▶ Your goal: Arrange the entries as a two-column CSV with the headers "input" and "output", one row per entry. Put each entry's text and its answer in a single quoted field with line breaks replaced by spaces, and leave the pictures out. Start at the line that contains "The image size" and continue through the end of the entries.

Input: Begin

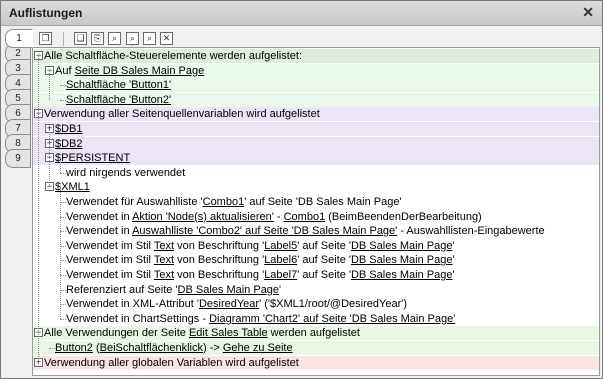  Describe the element at coordinates (588, 12) in the screenshot. I see `close-icon: ✕` at that location.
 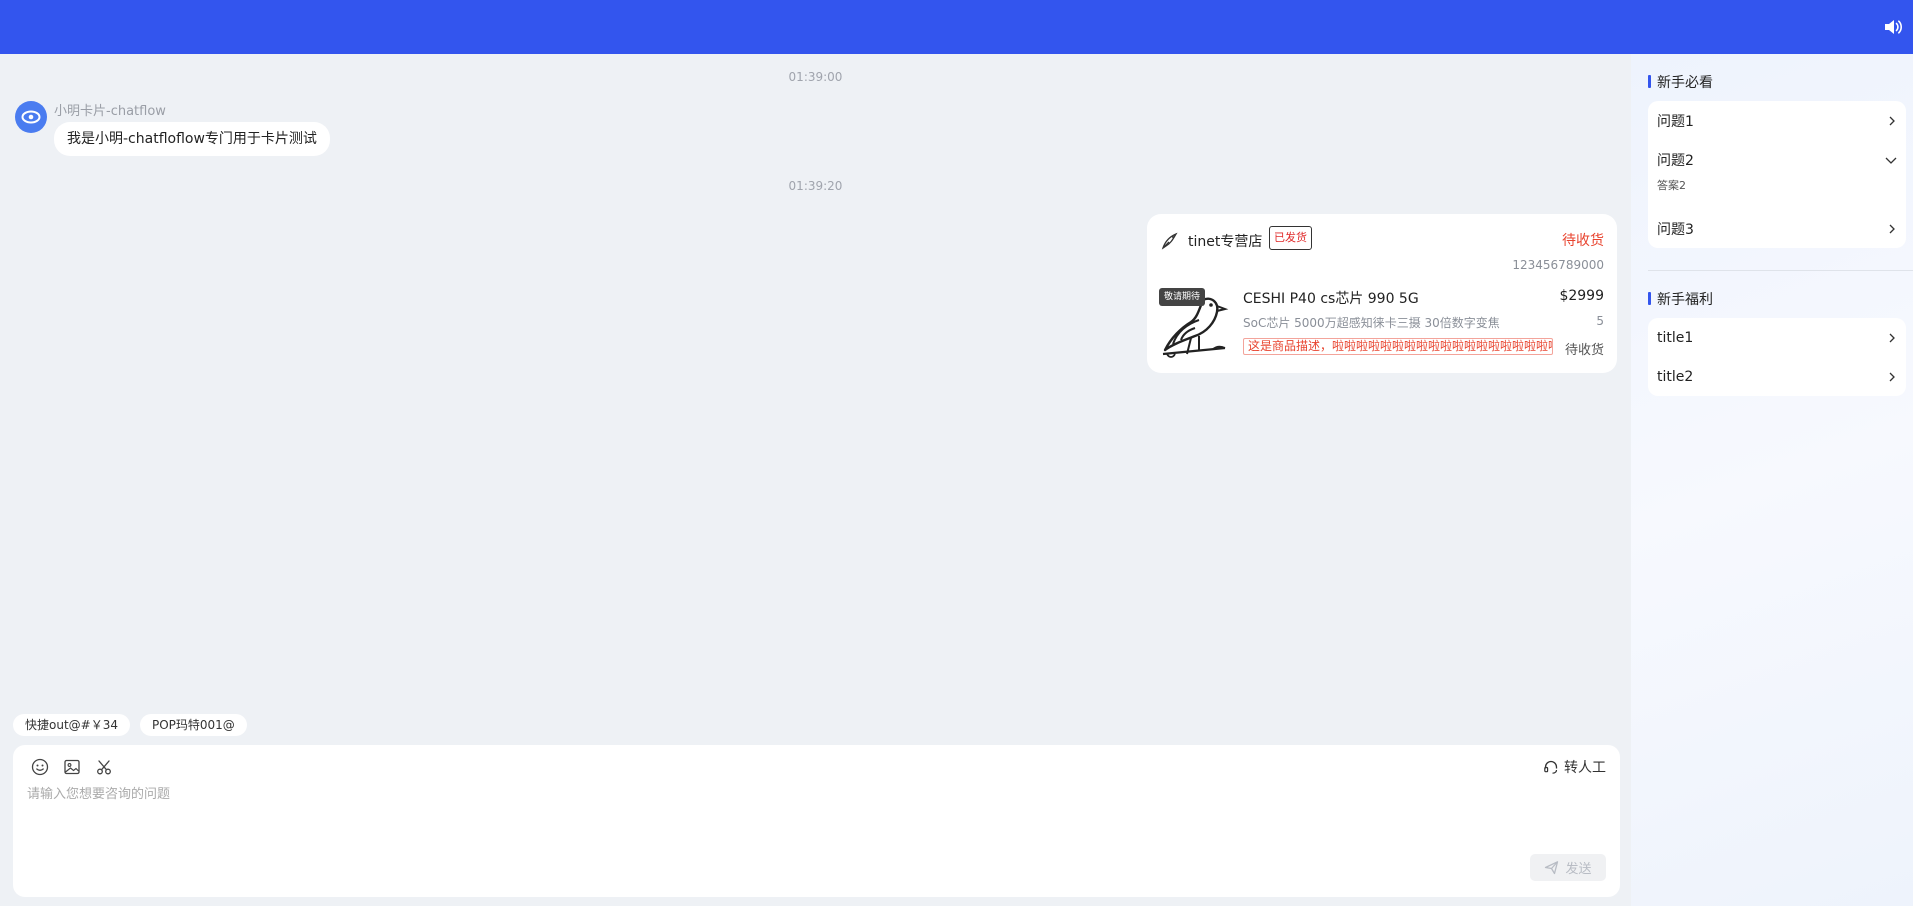 What do you see at coordinates (1676, 376) in the screenshot?
I see `faq-item-label: title2` at bounding box center [1676, 376].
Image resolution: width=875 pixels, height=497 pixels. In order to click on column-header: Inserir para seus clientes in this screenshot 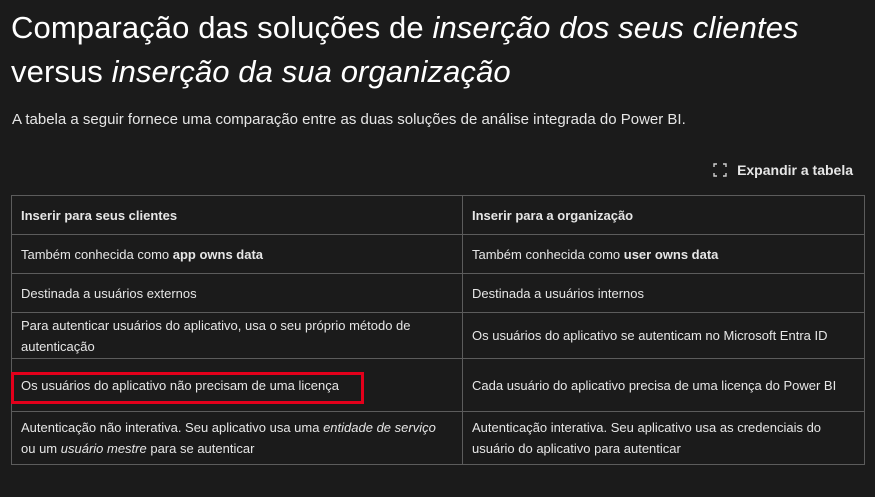, I will do `click(237, 215)`.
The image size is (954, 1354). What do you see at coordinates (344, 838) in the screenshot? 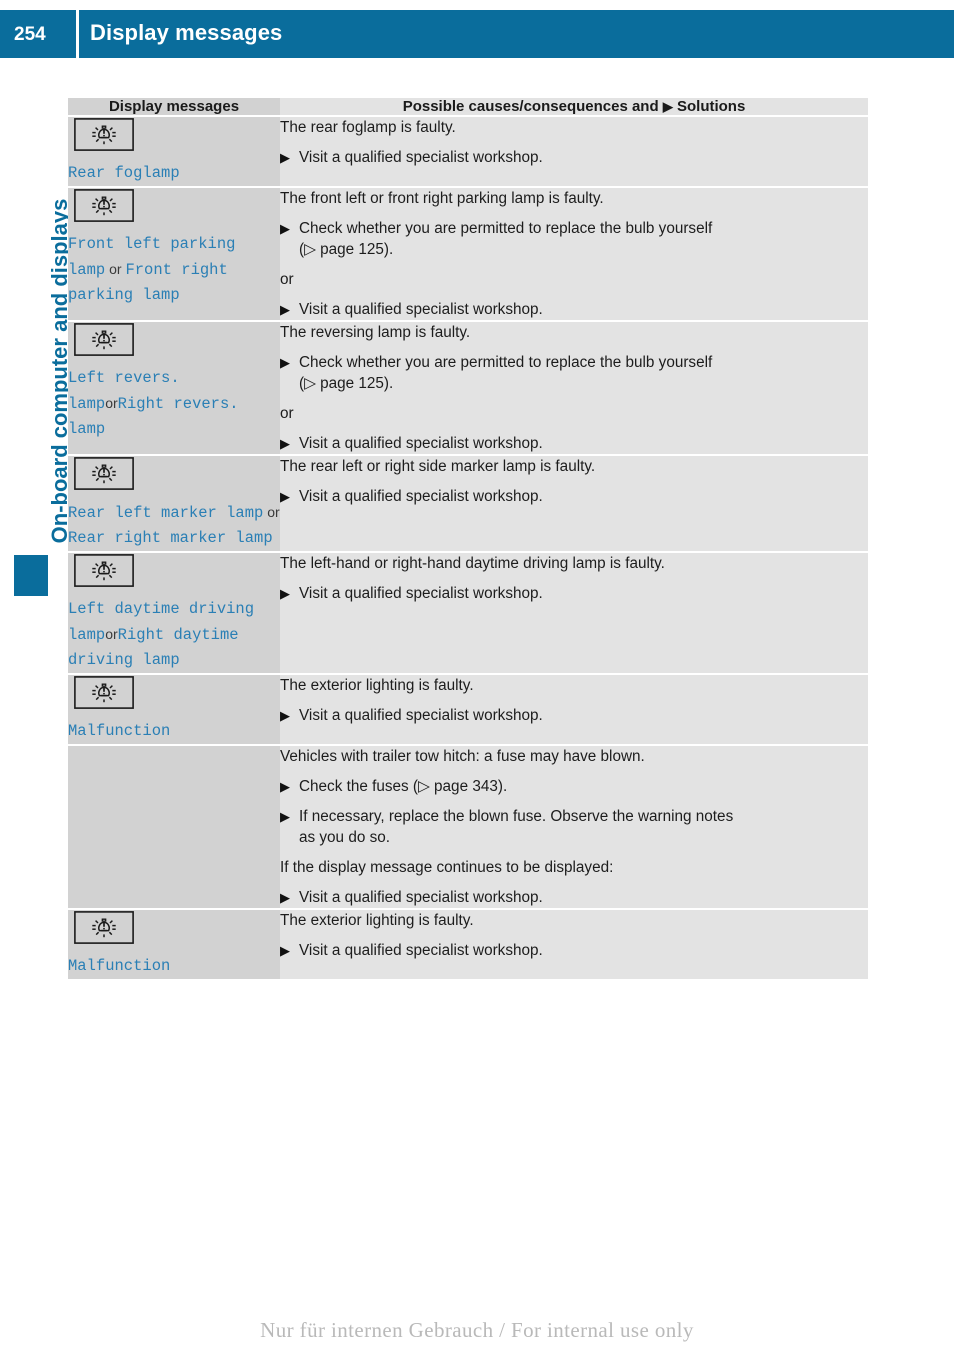
I see `solution-step-continuation: as you do so.` at bounding box center [344, 838].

Input: End

▶ Response box:
input,output
"The image size is (954, 1354). What do you see at coordinates (344, 838) in the screenshot?","I see `solution-step-continuation: as you do so.` at bounding box center [344, 838]."